*** Opening DATA RECORDS ***
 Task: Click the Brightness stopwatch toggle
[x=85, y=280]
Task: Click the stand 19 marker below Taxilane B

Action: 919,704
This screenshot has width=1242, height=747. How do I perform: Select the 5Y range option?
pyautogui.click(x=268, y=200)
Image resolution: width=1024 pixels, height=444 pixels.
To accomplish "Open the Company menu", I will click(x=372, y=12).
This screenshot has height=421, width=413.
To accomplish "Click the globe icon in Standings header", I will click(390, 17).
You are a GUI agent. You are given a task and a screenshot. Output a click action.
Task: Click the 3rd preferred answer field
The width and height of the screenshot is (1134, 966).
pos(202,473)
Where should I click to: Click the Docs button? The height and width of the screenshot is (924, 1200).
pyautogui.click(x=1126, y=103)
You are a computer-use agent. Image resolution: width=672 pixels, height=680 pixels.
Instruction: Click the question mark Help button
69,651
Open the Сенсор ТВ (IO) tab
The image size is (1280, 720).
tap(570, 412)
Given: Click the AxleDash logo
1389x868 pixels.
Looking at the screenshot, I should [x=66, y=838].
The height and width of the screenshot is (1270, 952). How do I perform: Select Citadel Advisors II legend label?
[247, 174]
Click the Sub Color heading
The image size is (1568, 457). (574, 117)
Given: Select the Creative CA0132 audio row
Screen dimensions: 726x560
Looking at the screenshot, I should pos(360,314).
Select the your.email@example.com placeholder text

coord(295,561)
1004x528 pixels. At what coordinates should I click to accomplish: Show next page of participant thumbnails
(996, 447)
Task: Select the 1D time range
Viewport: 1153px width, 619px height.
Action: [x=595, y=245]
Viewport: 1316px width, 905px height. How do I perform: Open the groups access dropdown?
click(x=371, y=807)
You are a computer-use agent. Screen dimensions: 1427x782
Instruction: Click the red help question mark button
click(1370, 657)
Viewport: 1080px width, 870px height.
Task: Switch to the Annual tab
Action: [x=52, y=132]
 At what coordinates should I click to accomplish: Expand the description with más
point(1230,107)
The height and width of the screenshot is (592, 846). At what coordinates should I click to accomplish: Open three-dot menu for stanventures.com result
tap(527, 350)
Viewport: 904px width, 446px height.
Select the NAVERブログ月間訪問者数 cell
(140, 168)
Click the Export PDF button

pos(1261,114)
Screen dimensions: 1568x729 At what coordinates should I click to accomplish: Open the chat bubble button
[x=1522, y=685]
*** Closing DATA RECORDS ***
Exactly how many lines in the records contain the string "resolution"? Give that number alone.

2